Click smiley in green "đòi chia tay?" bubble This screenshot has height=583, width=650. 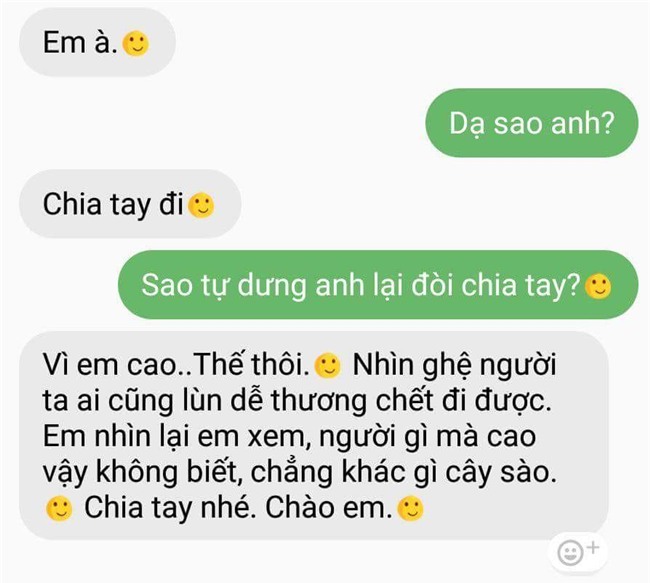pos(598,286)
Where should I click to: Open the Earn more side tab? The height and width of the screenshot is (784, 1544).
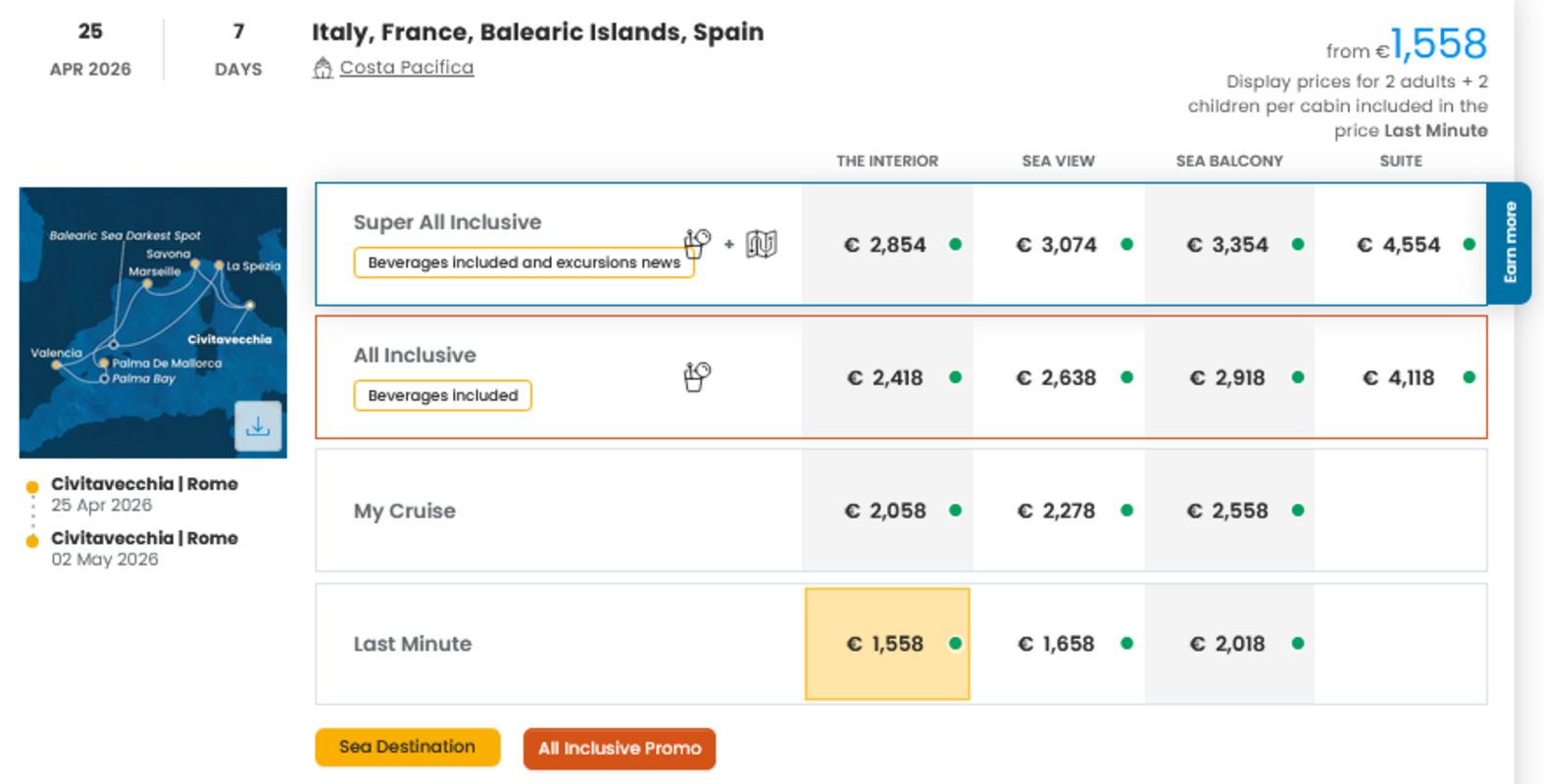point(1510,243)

--

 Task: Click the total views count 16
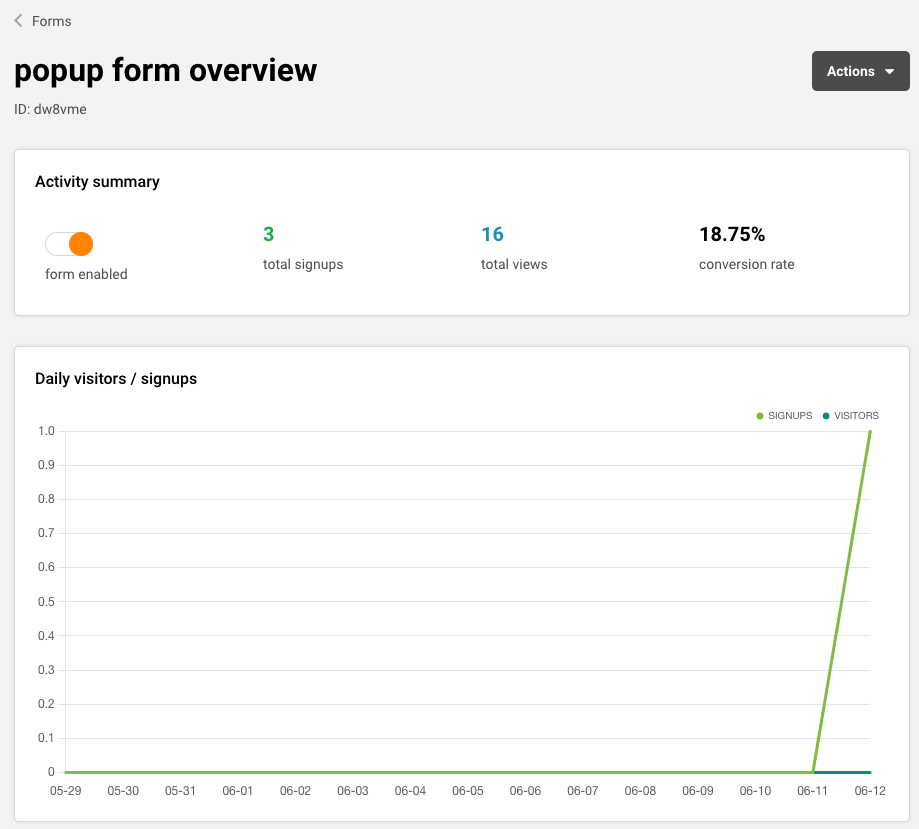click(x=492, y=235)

## [What this task involves]
Copy the rows from the line containing "Where should I" through the line containing "point(1510,243)", keeping both ends. Leave the pictures out of your answer.

## [Full output]
Where should I click to: Open the Earn more side tab? The height and width of the screenshot is (784, 1544).
point(1510,243)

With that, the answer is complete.